Collected data:
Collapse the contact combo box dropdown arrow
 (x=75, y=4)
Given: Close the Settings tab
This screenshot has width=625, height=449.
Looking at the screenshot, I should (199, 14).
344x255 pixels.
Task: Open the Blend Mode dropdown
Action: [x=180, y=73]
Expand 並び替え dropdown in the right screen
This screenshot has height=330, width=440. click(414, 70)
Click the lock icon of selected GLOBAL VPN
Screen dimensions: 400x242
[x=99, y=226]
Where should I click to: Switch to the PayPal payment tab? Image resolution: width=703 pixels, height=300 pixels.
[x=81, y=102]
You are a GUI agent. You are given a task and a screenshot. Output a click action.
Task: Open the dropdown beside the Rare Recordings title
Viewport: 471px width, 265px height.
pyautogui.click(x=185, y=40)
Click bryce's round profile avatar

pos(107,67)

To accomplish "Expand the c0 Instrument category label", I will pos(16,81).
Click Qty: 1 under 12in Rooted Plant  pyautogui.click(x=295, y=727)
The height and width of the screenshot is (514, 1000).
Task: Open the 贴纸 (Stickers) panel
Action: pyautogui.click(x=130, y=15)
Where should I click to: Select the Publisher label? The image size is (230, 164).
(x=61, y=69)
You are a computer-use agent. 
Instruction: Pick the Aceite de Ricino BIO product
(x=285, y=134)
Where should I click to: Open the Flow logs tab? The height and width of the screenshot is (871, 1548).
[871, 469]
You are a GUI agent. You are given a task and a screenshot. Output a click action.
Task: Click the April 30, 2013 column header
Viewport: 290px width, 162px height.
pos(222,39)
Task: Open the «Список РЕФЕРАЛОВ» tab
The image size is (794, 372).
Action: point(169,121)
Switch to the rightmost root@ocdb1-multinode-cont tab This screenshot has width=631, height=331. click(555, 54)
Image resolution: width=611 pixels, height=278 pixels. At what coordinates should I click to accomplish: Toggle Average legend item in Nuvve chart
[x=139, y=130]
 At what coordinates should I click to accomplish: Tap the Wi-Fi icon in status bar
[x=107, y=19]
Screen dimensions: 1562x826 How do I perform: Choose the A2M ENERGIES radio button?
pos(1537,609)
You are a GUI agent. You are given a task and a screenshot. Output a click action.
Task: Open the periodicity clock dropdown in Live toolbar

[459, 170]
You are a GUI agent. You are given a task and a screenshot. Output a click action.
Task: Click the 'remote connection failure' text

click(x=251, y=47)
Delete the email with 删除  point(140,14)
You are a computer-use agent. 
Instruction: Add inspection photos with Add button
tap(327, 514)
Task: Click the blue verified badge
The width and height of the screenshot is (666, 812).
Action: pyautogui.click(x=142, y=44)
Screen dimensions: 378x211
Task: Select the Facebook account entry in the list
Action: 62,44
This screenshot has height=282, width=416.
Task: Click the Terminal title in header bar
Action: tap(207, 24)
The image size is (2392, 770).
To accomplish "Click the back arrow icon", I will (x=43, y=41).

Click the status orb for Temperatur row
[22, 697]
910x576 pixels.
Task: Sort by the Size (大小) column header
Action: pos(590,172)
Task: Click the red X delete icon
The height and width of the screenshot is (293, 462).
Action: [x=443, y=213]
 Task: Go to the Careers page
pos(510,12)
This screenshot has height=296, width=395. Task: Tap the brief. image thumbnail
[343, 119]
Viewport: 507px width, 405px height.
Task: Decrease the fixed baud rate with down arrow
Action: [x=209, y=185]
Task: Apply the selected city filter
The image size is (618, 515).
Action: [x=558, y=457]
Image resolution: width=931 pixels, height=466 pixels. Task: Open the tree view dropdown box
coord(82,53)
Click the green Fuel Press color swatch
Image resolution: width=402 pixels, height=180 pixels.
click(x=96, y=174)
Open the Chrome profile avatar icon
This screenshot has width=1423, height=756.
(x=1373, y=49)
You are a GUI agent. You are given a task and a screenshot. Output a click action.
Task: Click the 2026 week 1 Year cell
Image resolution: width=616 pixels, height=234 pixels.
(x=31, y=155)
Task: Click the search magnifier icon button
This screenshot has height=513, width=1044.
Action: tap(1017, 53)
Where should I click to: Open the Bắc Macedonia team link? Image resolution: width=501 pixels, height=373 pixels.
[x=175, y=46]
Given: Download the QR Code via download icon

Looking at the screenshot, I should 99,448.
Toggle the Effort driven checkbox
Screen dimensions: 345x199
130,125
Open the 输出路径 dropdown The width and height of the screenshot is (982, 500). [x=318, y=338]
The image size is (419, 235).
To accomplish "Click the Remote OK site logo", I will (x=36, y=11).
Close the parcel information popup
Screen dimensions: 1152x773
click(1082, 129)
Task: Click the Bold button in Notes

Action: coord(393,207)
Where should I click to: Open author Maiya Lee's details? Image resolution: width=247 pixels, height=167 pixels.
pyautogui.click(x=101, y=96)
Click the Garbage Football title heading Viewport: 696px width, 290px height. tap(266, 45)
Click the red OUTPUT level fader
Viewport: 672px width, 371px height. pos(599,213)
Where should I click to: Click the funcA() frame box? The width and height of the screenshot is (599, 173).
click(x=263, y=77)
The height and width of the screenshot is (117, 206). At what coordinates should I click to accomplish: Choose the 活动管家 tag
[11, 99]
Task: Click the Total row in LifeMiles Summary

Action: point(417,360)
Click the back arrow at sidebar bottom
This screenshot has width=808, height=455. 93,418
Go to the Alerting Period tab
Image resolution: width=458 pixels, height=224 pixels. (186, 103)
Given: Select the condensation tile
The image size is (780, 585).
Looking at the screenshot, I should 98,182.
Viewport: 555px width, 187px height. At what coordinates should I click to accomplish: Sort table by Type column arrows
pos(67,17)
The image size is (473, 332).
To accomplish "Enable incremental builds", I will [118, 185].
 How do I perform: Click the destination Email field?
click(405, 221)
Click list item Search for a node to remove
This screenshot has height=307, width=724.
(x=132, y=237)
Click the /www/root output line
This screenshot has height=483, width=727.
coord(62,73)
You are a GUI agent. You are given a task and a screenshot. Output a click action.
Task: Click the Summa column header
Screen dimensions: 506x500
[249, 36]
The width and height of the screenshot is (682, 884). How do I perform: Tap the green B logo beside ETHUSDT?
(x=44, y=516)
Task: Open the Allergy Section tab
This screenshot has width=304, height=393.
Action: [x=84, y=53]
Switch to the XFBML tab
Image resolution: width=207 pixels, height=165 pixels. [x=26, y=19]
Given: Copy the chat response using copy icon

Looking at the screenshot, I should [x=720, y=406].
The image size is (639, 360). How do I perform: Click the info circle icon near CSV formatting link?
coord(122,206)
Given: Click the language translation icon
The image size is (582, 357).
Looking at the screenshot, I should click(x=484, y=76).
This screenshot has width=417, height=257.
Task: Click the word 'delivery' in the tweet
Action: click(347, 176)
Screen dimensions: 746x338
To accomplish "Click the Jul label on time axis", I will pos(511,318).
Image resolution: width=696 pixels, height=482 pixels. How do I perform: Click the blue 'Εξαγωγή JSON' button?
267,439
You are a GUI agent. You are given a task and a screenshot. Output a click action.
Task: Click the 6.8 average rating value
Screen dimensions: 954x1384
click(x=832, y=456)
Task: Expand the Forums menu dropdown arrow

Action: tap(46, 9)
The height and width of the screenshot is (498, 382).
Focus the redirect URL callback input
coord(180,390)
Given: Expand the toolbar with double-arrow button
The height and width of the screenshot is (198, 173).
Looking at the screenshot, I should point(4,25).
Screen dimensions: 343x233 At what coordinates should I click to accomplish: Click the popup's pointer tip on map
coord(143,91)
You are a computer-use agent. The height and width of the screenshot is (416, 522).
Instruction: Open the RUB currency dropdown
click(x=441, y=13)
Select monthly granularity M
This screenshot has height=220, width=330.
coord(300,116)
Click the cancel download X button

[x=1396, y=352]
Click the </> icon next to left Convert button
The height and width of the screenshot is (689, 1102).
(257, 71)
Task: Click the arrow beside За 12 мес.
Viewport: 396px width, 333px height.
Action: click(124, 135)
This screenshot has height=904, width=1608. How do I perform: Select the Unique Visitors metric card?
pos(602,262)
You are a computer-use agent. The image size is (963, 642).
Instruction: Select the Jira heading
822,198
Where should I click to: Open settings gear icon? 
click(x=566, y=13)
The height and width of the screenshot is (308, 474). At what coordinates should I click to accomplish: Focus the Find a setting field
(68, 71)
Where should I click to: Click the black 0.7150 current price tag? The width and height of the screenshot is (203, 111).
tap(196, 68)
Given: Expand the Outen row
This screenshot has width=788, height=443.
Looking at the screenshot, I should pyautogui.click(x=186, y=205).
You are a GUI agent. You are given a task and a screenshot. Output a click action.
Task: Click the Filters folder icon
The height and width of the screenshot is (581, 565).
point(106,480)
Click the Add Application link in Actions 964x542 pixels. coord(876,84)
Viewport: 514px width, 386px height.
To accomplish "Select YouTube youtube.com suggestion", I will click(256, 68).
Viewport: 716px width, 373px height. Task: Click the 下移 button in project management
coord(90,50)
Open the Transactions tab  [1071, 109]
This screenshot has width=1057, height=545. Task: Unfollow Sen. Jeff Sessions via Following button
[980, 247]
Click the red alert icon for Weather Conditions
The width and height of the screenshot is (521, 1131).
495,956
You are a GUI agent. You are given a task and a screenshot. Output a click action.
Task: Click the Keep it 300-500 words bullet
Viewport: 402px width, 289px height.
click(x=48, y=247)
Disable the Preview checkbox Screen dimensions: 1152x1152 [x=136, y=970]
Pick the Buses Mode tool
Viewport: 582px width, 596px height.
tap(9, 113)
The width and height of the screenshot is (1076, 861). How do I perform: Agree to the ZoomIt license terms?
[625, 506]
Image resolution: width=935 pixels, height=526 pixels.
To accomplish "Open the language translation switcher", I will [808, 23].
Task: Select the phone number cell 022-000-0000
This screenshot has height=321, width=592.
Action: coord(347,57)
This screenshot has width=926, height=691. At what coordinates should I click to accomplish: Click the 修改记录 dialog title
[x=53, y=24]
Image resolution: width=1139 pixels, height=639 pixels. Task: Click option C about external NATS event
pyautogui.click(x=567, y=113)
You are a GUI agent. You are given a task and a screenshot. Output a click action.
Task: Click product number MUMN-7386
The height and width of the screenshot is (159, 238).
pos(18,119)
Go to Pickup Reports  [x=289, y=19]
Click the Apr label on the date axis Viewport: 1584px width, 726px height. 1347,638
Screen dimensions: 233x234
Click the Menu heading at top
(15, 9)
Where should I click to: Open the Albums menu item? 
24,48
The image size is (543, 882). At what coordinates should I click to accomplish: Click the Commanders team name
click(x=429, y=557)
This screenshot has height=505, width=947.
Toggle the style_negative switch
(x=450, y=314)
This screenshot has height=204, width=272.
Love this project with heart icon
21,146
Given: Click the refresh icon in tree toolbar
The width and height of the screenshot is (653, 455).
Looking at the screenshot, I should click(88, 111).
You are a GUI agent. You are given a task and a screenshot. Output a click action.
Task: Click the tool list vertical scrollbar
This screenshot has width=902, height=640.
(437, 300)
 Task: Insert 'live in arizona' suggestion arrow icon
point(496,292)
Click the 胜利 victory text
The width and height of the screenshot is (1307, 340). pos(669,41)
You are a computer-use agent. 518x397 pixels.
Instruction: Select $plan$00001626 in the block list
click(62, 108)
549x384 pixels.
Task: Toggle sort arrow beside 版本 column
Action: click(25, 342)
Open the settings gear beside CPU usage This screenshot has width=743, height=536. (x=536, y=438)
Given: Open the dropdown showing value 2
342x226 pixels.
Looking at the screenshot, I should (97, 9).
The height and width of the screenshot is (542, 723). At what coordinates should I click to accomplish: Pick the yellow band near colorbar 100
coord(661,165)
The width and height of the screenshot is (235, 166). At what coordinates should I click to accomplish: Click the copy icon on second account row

### WHAT IS NEEDED
Copy the lines of the data above exactly as written, beginning with the line containing "Screen dimensions: 506x500" and ending with the line containing "Task: Click the arrow beside За 12 мес.", and leave out all other lines.

### EXERCISE ANSWER
Screen dimensions: 506x500
[249, 36]
The width and height of the screenshot is (682, 884). How do I perform: Tap the green B logo beside ETHUSDT?
(x=44, y=516)
Task: Open the Allergy Section tab
This screenshot has width=304, height=393.
Action: [x=84, y=53]
Switch to the XFBML tab
Image resolution: width=207 pixels, height=165 pixels. [x=26, y=19]
Given: Copy the chat response using copy icon

Looking at the screenshot, I should [x=720, y=406].
The image size is (639, 360). How do I perform: Click the info circle icon near CSV formatting link?
coord(122,206)
Given: Click the language translation icon
The image size is (582, 357).
Looking at the screenshot, I should click(x=484, y=76).
This screenshot has width=417, height=257.
Task: Click the word 'delivery' in the tweet
Action: click(347, 176)
Screen dimensions: 746x338
To accomplish "Click the Jul label on time axis", I will pos(511,318).
Image resolution: width=696 pixels, height=482 pixels. How do I perform: Click the blue 'Εξαγωγή JSON' button?
267,439
You are a GUI agent. You are given a task and a screenshot. Output a click action.
Task: Click the 6.8 average rating value
Screen dimensions: 954x1384
click(x=832, y=456)
Task: Expand the Forums menu dropdown arrow

Action: tap(46, 9)
The height and width of the screenshot is (498, 382).
Focus the redirect URL callback input
coord(180,390)
Given: Expand the toolbar with double-arrow button
The height and width of the screenshot is (198, 173).
Looking at the screenshot, I should point(4,25).
Screen dimensions: 343x233 At what coordinates should I click to accomplish: Click the popup's pointer tip on map
coord(143,91)
You are a computer-use agent. The height and width of the screenshot is (416, 522).
Instruction: Open the RUB currency dropdown
click(x=441, y=13)
Select monthly granularity M
This screenshot has height=220, width=330.
coord(300,116)
Click the cancel download X button

[x=1396, y=352]
Click the </> icon next to left Convert button
The height and width of the screenshot is (689, 1102).
(257, 71)
Task: Click the arrow beside За 12 мес.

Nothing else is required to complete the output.